State only the number of lines in the listing below that contain the word "Open".
[start INFORMATION PROVIDED]
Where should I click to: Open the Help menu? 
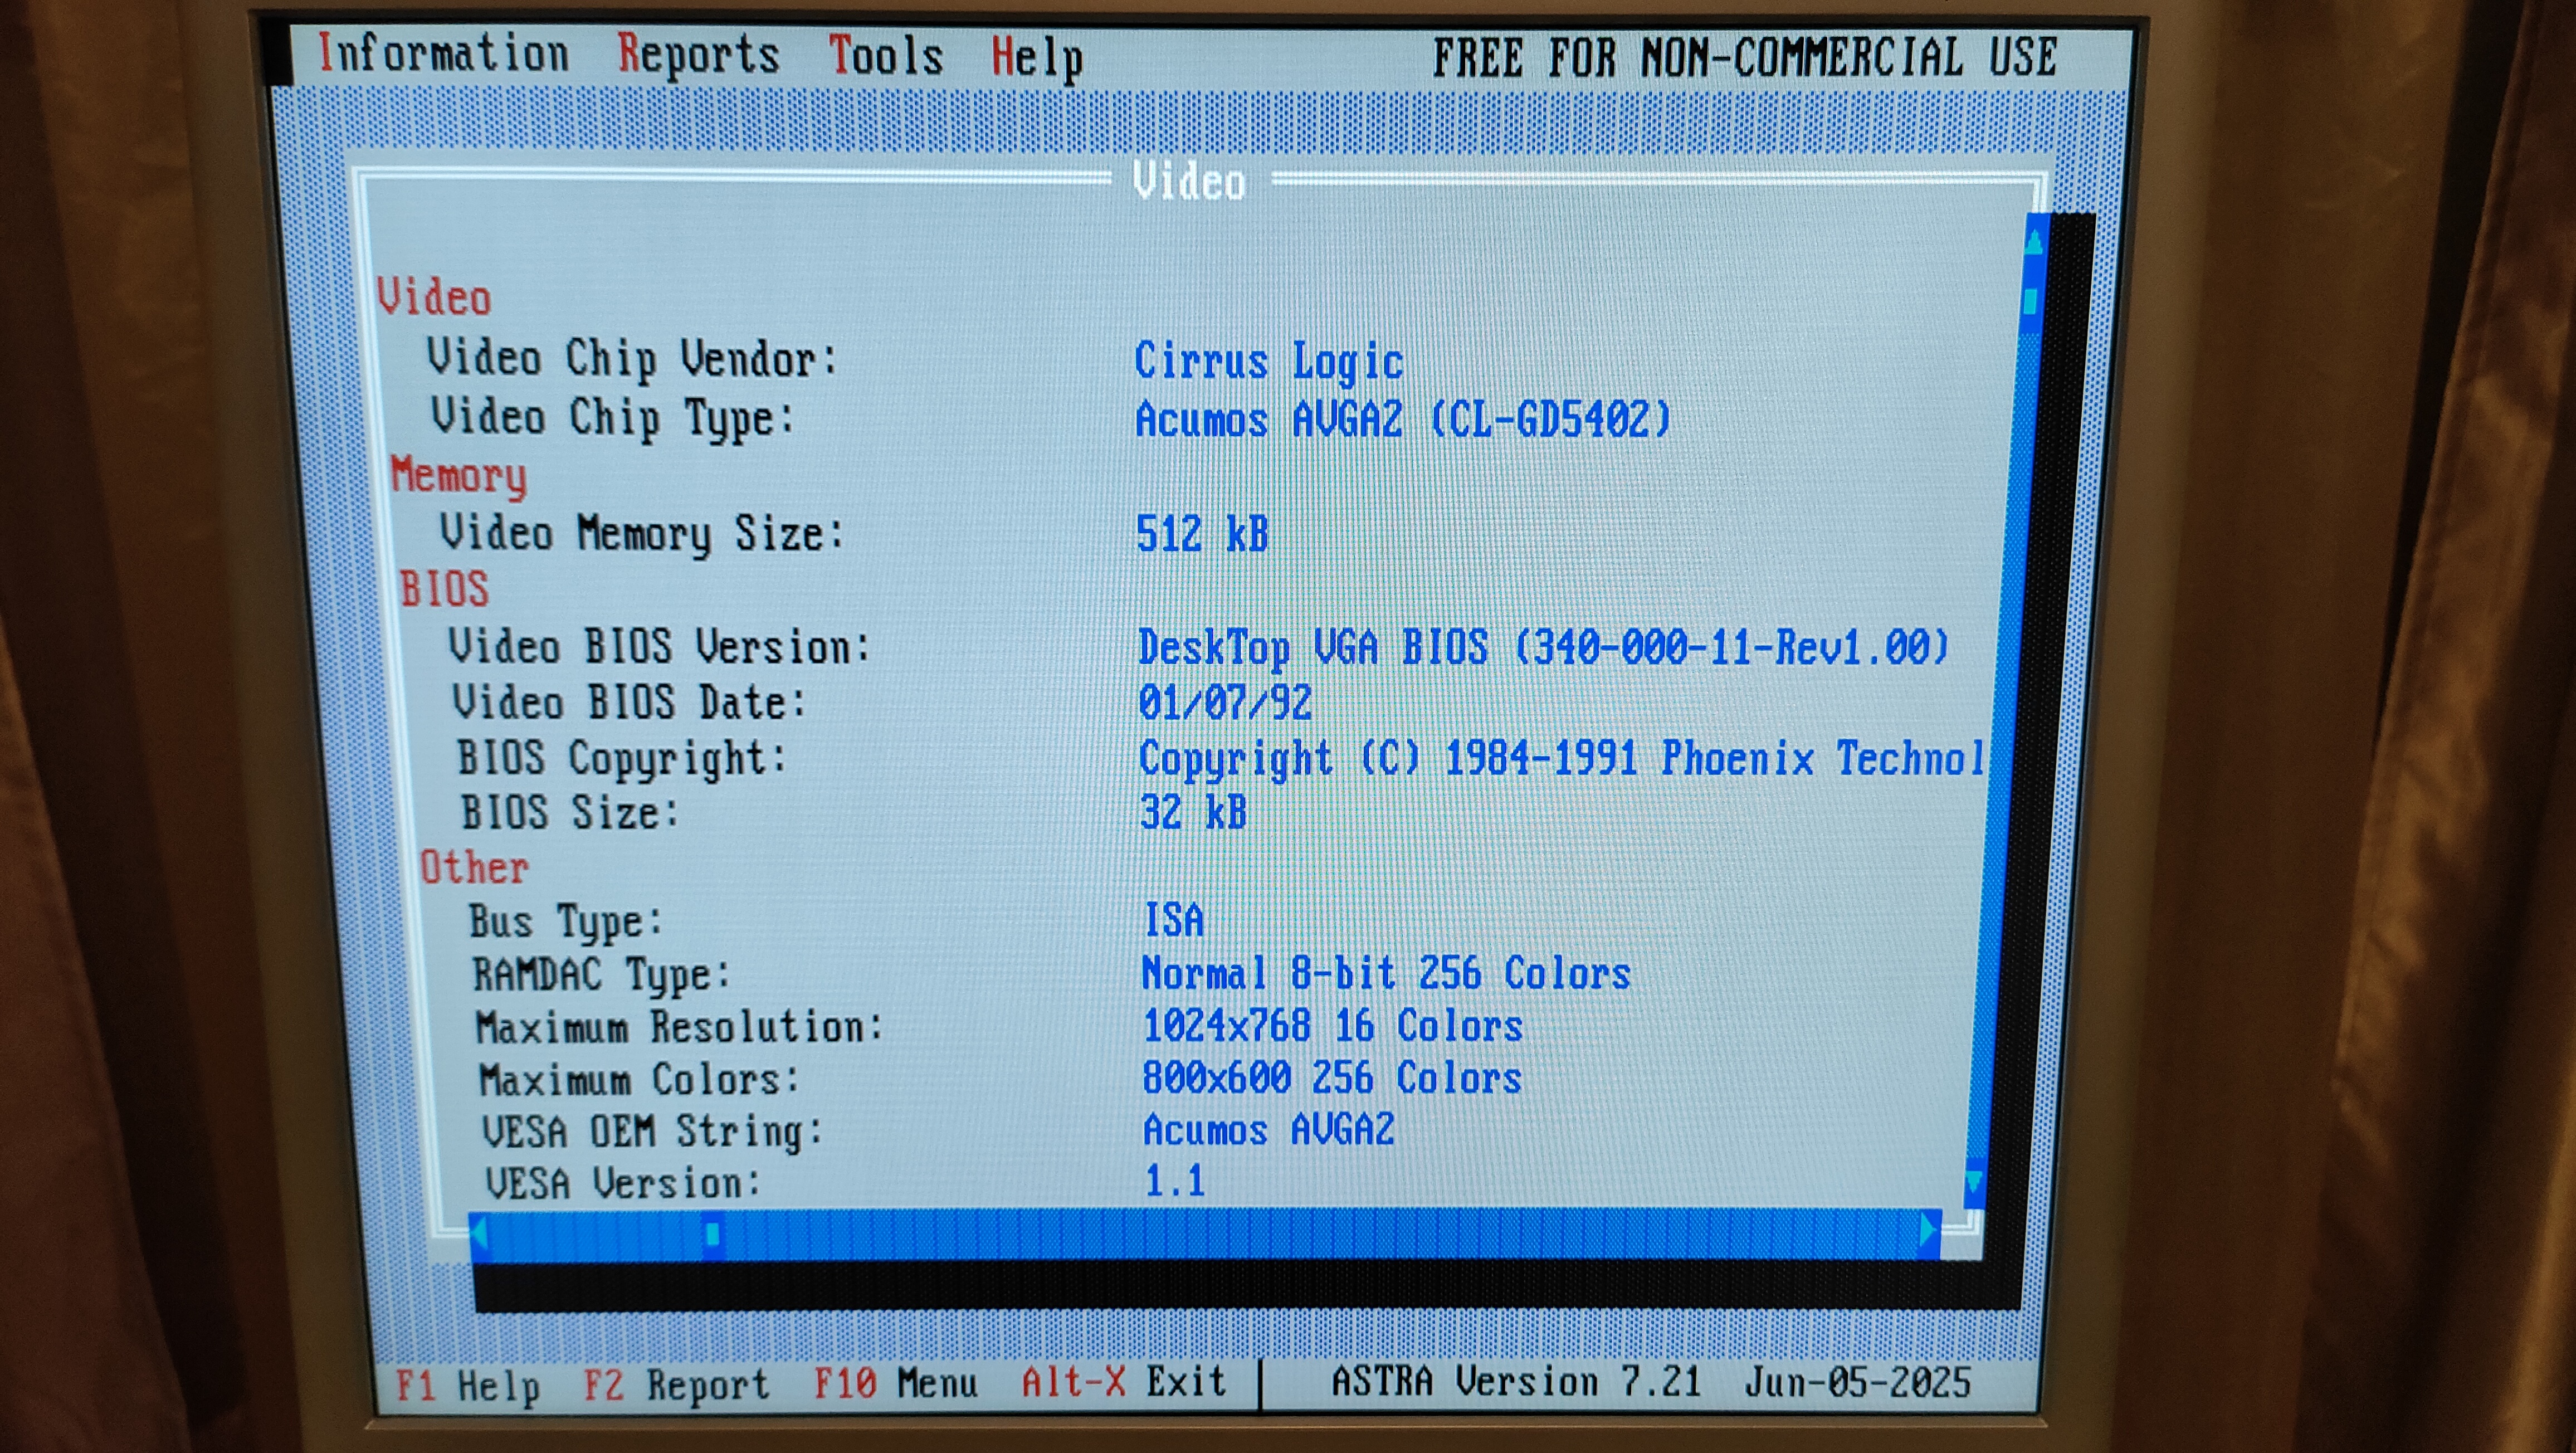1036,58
[end INFORMATION PROVIDED]
[start INFORMATION PROVIDED]
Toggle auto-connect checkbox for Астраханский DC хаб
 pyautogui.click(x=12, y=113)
[end INFORMATION PROVIDED]
[start INFORMATION PROVIDED]
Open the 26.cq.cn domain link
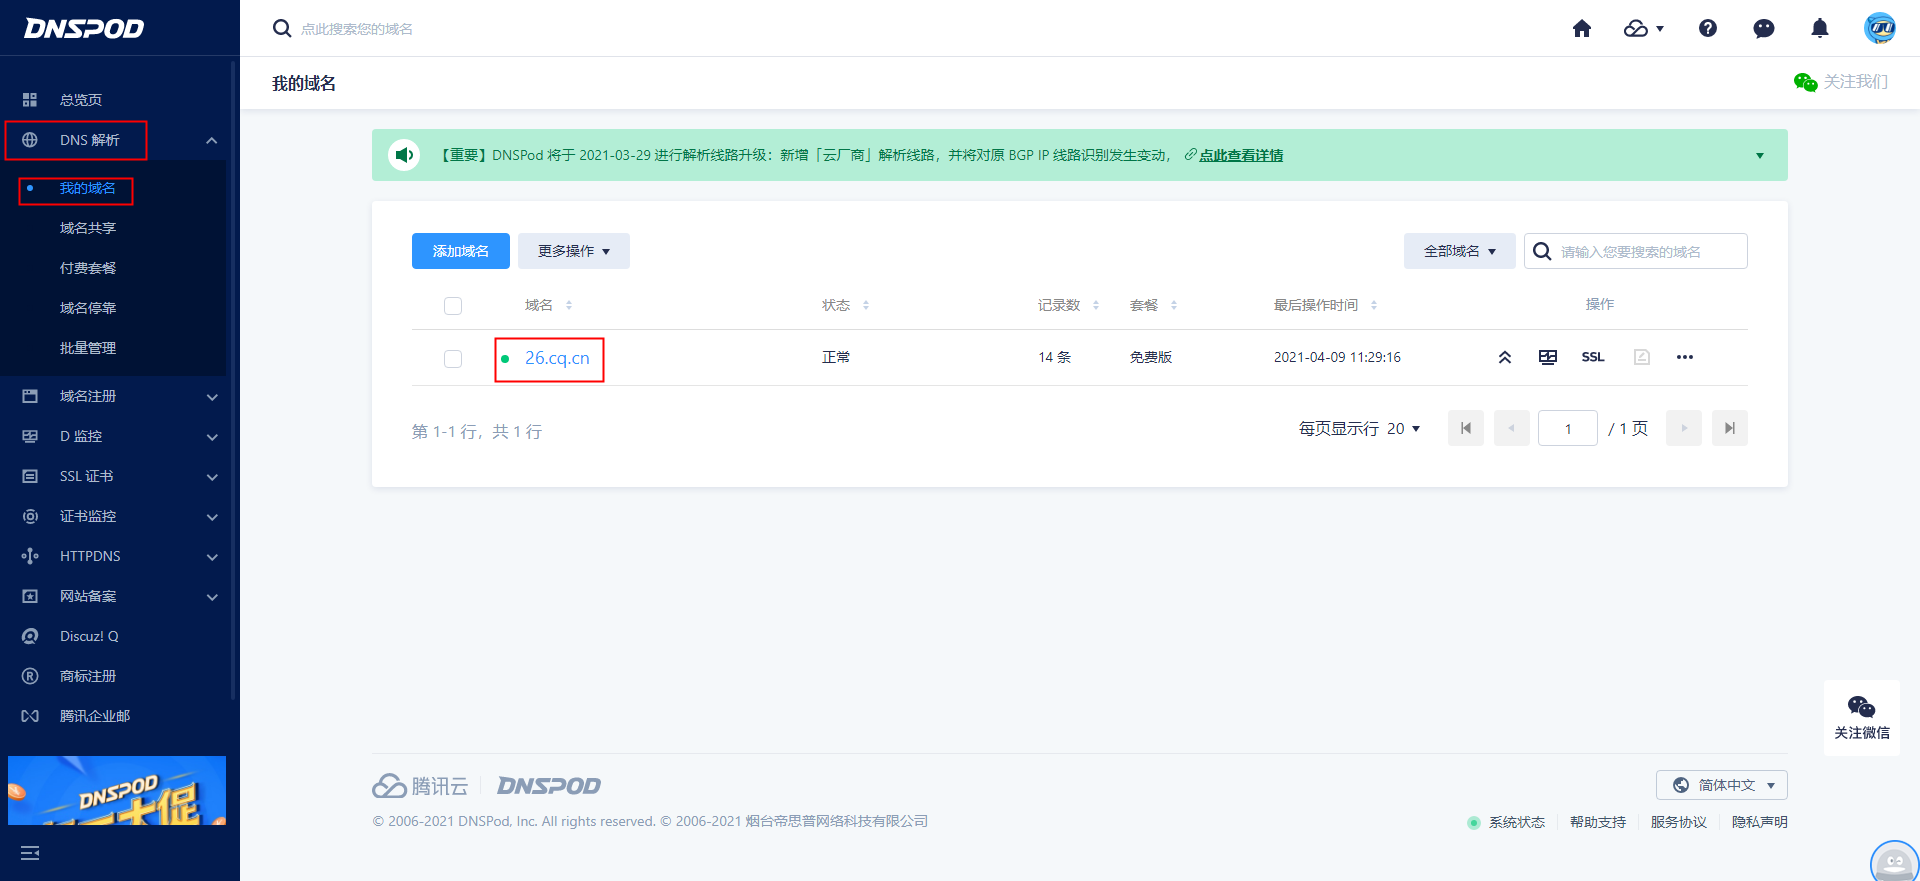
[end INFORMATION PROVIDED]
● SOLUTION FOR THIS TASK
2